#### Required work
Repeat the data that follows, keeping every character intact.
::: Available records
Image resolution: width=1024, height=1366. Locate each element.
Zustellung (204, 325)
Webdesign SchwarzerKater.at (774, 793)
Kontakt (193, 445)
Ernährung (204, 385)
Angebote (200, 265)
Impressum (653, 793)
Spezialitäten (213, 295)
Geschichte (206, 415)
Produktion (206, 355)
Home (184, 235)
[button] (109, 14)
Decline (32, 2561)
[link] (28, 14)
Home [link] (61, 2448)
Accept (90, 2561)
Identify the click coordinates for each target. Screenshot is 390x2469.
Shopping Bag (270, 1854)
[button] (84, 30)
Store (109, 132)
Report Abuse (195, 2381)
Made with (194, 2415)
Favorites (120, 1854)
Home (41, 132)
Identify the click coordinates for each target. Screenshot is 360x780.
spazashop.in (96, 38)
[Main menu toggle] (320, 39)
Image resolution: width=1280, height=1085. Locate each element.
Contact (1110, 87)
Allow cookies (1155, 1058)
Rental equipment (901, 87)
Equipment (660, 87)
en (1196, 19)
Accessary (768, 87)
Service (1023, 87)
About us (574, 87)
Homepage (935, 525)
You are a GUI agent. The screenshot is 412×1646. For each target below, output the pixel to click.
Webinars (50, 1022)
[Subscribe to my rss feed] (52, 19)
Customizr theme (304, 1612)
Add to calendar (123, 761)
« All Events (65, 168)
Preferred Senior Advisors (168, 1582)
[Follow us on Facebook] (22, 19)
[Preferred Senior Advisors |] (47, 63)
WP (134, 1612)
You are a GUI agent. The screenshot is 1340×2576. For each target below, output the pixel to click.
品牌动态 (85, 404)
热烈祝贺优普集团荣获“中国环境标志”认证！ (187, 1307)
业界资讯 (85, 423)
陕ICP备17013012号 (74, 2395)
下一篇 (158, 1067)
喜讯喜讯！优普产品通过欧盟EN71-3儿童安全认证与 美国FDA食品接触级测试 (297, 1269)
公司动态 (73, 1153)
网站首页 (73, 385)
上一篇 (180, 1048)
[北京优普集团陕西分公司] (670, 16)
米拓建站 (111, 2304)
::::::
#### Response below
Image resolution: width=1024, height=1366. Locate each element.
Zustellung (204, 325)
Webdesign SchwarzerKater.at (774, 793)
Kontakt (193, 445)
Ernährung (204, 385)
Angebote (200, 265)
Impressum (653, 793)
Spezialitäten (213, 295)
Geschichte (206, 415)
Produktion (206, 355)
Home (184, 235)
[button] (109, 14)
Decline (32, 2561)
[link] (28, 14)
Home [link] (61, 2448)
Accept (90, 2561)
Identify the click coordinates for each target. Screenshot is 390x2469.
Shopping Bag (270, 1854)
[button] (84, 30)
Store (109, 132)
Report Abuse (195, 2381)
Made with (194, 2415)
Favorites (120, 1854)
Home (41, 132)
Identify the click coordinates for each target. Screenshot is 360x780.
spazashop.in (96, 38)
[Main menu toggle] (320, 39)
Image resolution: width=1280, height=1085. Locate each element.
Contact (1110, 87)
Allow cookies (1155, 1058)
Rental equipment (901, 87)
Equipment (660, 87)
en (1196, 19)
Accessary (768, 87)
Service (1023, 87)
About us (574, 87)
Homepage (935, 525)
You are a GUI agent. The screenshot is 412×1646. For each target below, output the pixel to click.
Webinars (50, 1022)
[Subscribe to my rss feed] (52, 19)
Customizr theme (304, 1612)
Add to calendar (123, 761)
« All Events (65, 168)
Preferred Senior Advisors (168, 1582)
[Follow us on Facebook] (22, 19)
[Preferred Senior Advisors |] (47, 63)
WP (134, 1612)
You are a GUI agent. The screenshot is 1340×2576. For each target below, output the pixel to click.
品牌动态 (85, 404)
热烈祝贺优普集团荣获“中国环境标志”认证！ (187, 1307)
业界资讯 (85, 423)
陕ICP备17013012号 (74, 2395)
下一篇 (158, 1067)
喜讯喜讯！优普产品通过欧盟EN71-3儿童安全认证与 美国FDA食品接触级测试 (297, 1269)
公司动态 (73, 1153)
网站首页 (73, 385)
上一篇 (180, 1048)
[北京优普集团陕西分公司] (670, 16)
米拓建站 (111, 2304)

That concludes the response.